Junes war eine der bedeutendsten Figuren der Widerstandsbewegung in Libyen, hatte zuvor aber jahrzehntelang Machthaber Gaddafi unterstützt. Unter diesem war er noch zu Beginn diesen Jahres Innenminister und galt als Nummer zwei in dessen Machtapparat. Kurz nach dem Beginn des Aufstandes sagte er sich aber von Gaddafi los und schloss sich den Rebellen an. Junes zählte damit zu den Überläufern der ersten Stunde. Mit seinen intimen Kenntnissen über den inneren Machtzirkel des Diktators stellte er für die Aufständischen einen großen Gewinn dar. Zugleich verstummten aber auch nie die Stimmen, die seine Loyalität wegen der langen Bindung an das totalitäre Regime infrage stellten.
Zusammengewürfelter Haufen
Die mysteriöse Ermordung wirft ein Schlaglicht auf das Milieu der Milizen und Freischärler. Sie sollten eigentlich an einem Strang ziehen, um Gaddafi aus Amt und Land zu jagen. Doch es ist - wie häufig in spontanen Aufstands- und Bürgerkriegssituationen - eine bunt zusammengewürfelte Allianz, die nunmehr seit mehr als fünf Monaten dem Diktator in Tripolis trotz indirekter NATO-Unterstützung nur schleppend Boden abringt.
Unter ihnen tummeln sich Bürgerrechtler und Islamisten, hochrangige Überläufer aus dem Gaddafi-Regime - wie eben Junis selbst -, an Top-Universitäten ausgebildete Exil-Heimkehrer und wilde Stammeskämpfer, Schmuggler, Hitzköpfe, Halunken und selbstlose Idealisten. Junis und andere Militärführer der Bengasi-Armee mussten diesem ebenso enthusiastischen wie dem Feind ins Mündungsfeuer rennenden Haufen grundlegende Disziplin und Ordnung einimpfen.
Rebellenrat anerkannt
Ein Szenario, wonach sich die Rebellen wegen eines gegenseitigen Misstrauens untereinander bekämpfen, würde auch die internationale Gemeinschaft vor Probleme stellen. Zahlreiche westliche Länder haben den Nationalen Übergangsrat der Aufständischen bereits als einzigen legitimen Vertreter des libyschen Volkes anerkannt.
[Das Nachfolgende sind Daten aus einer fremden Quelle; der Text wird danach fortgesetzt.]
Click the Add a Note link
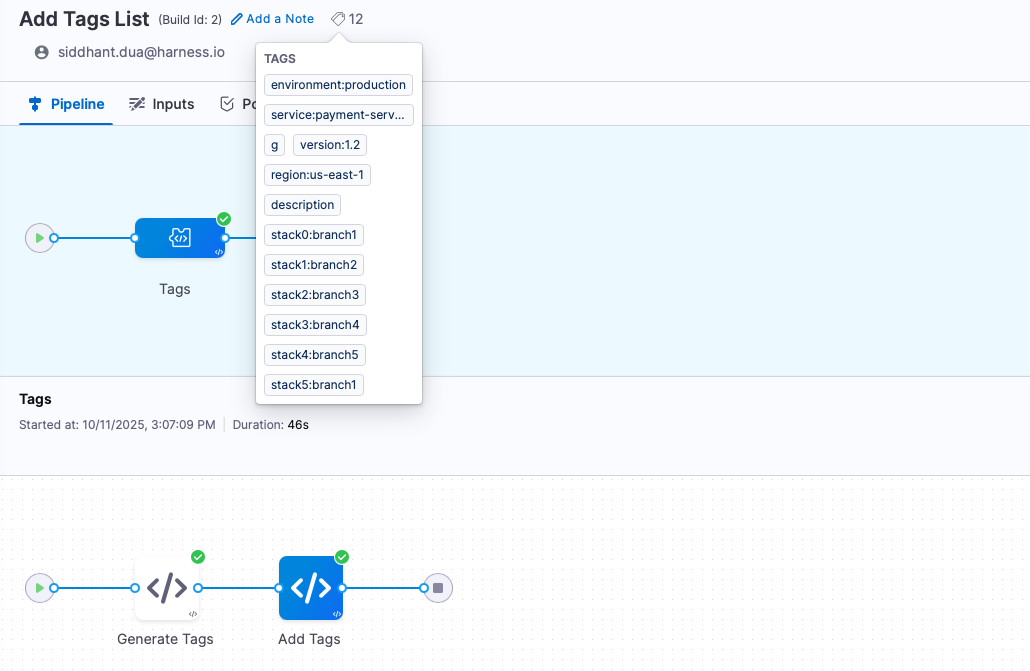Viewport: 1030px width, 671px height. (x=272, y=19)
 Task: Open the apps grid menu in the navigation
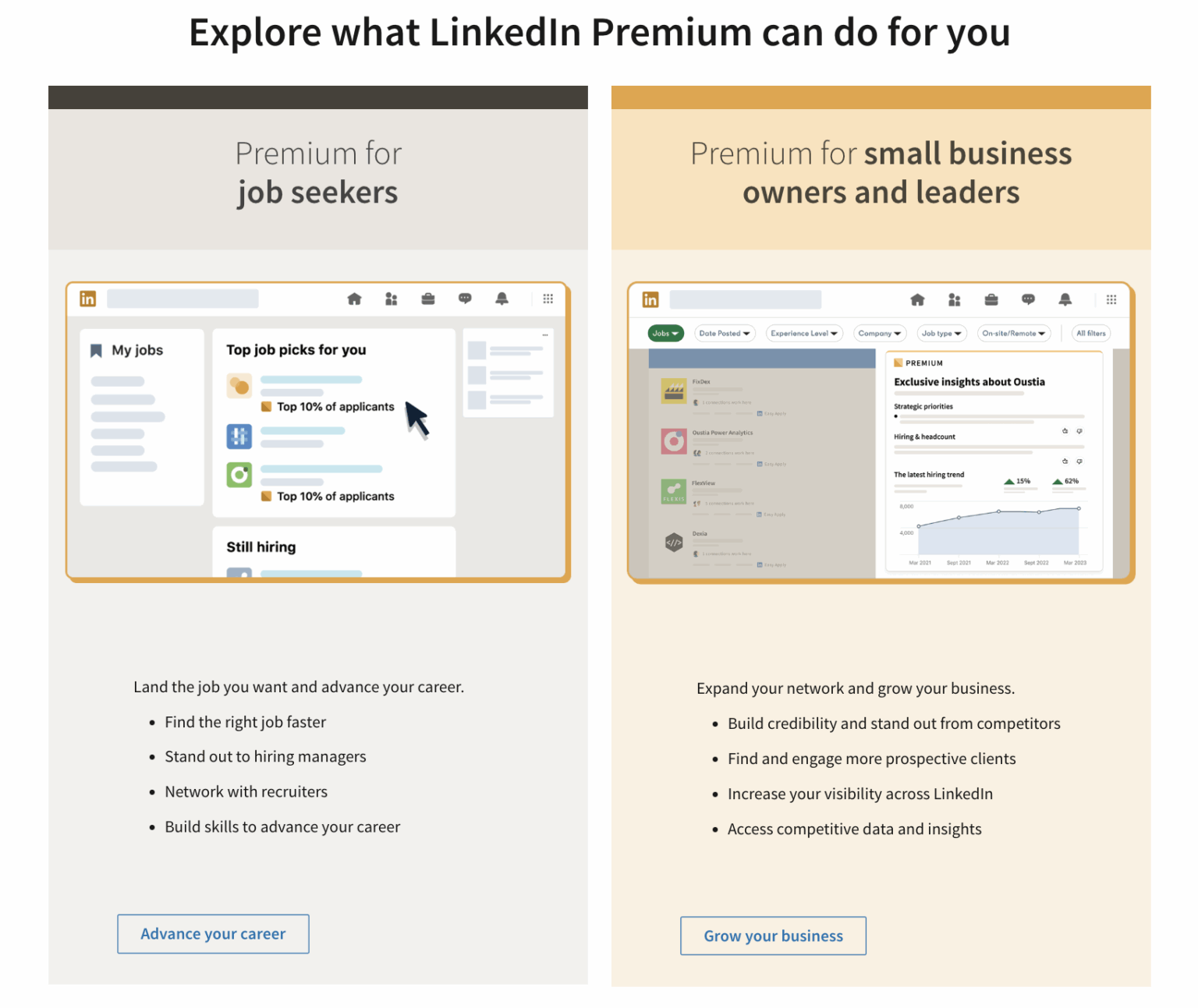[x=548, y=299]
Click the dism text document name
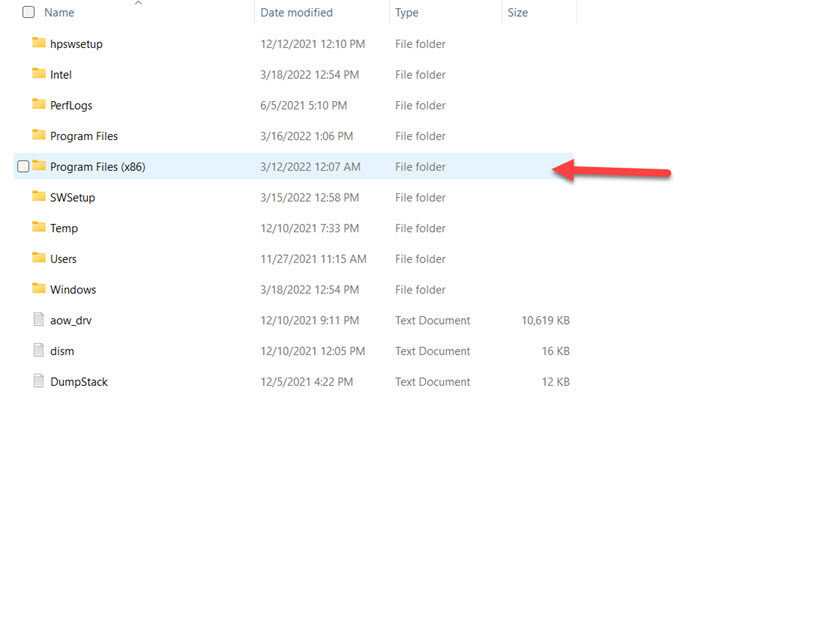 (62, 351)
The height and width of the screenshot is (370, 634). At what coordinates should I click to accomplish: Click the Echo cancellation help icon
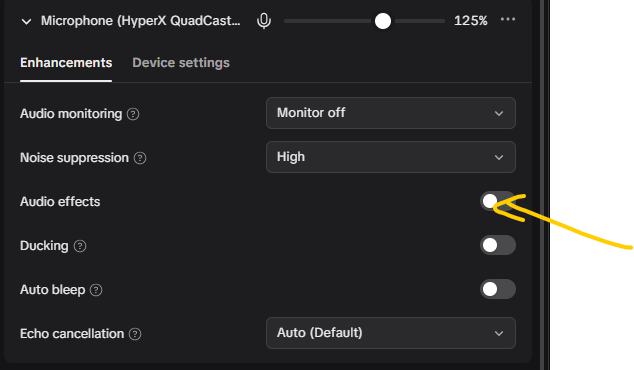[135, 334]
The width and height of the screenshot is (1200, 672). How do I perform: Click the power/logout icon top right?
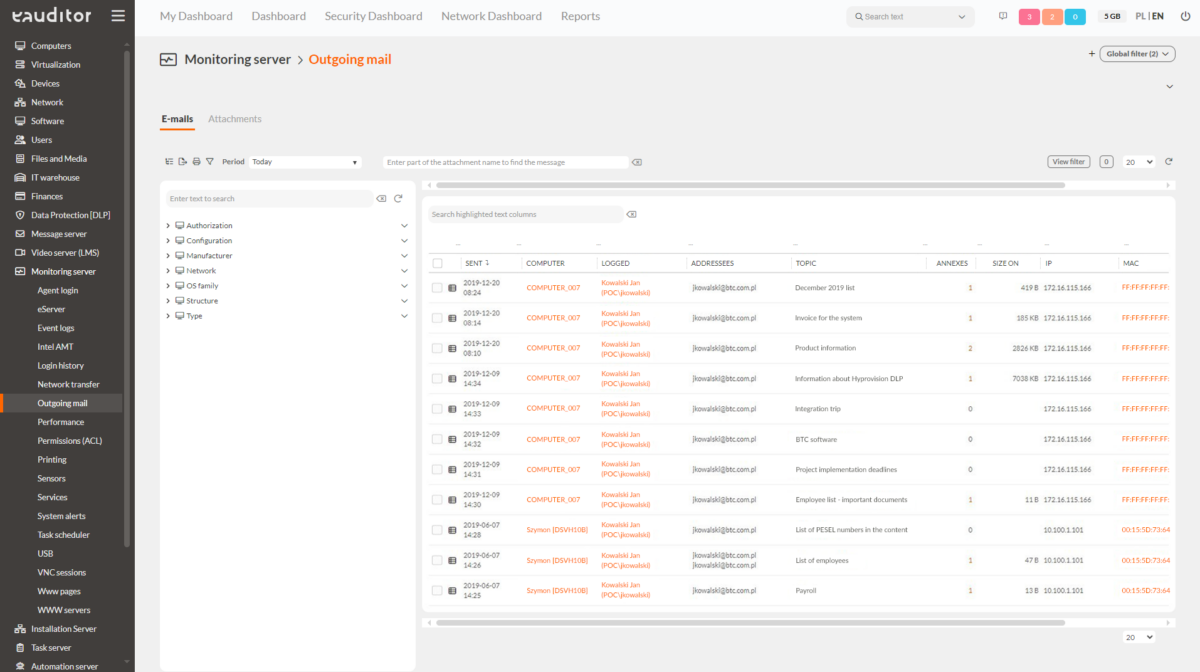point(1186,16)
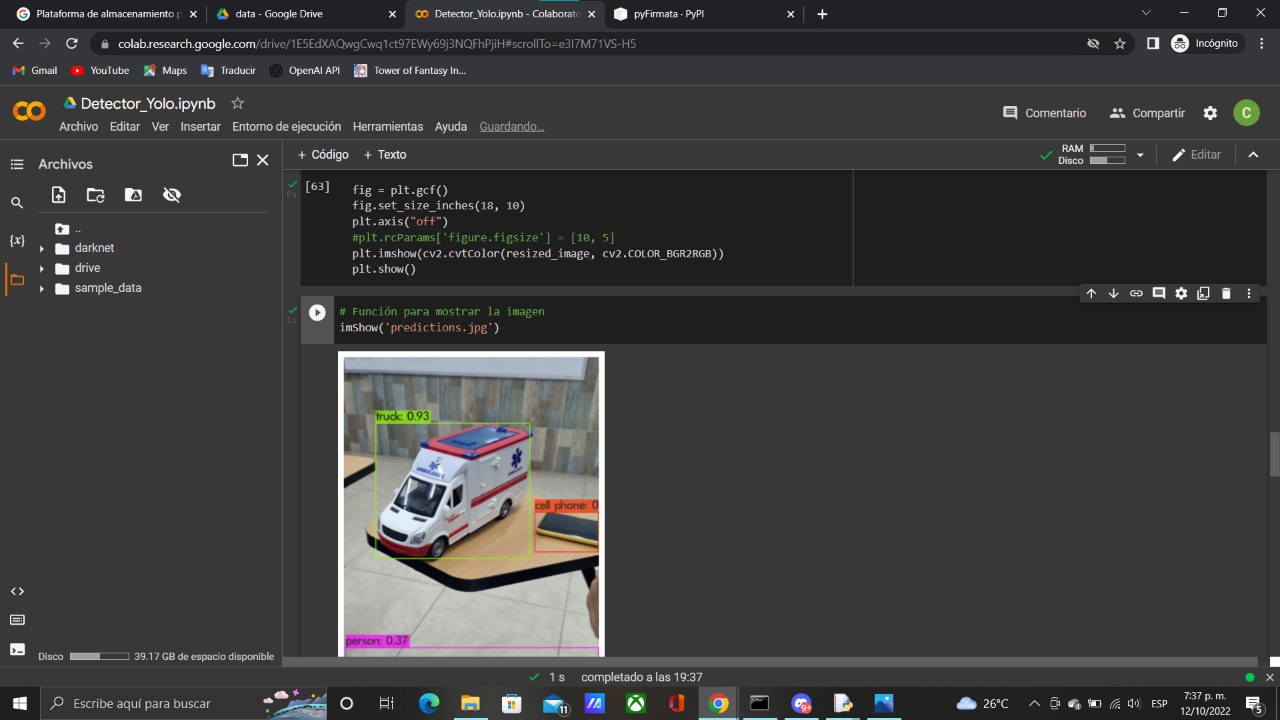This screenshot has height=720, width=1280.
Task: Star the Detector_Yolo.ipynb notebook
Action: tap(237, 103)
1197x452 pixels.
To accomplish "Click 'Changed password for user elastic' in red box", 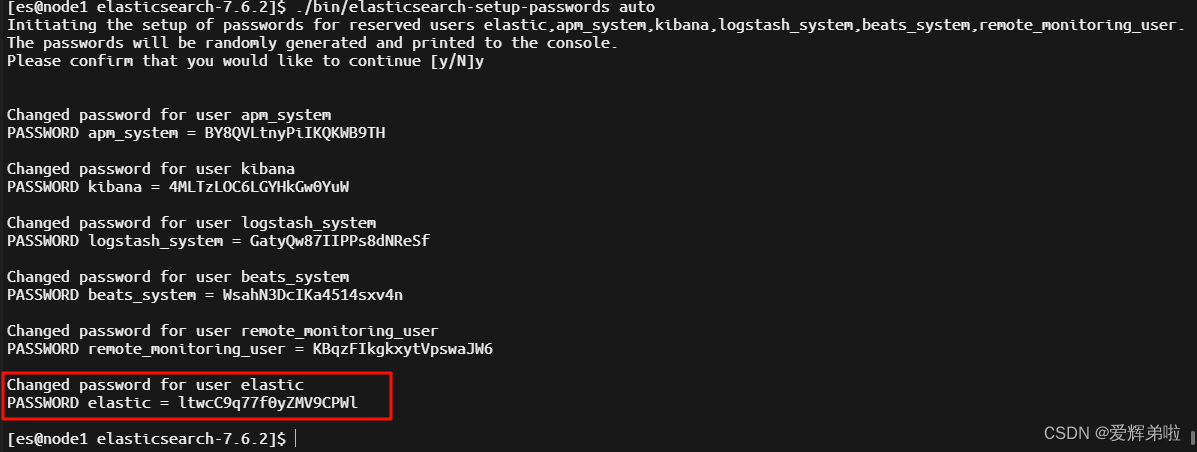I will [x=155, y=385].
Die Bundesregierung hatte die Rebellen bereits im Juni offiziell anerkannt. Inzwischen bot Außenminister Guido Westerwelle den Aufständischen nach Informationen der "Berliner Zeitung" sogar an, einen diplomatischen Vertreter nach Berlin zu entsenden. Dieser wäre eine Art Gegen-Botschafter zu den libyschen Diplomaten, die sich derzeit noch als Gesandte Gaddafis in Berlin aufhielten.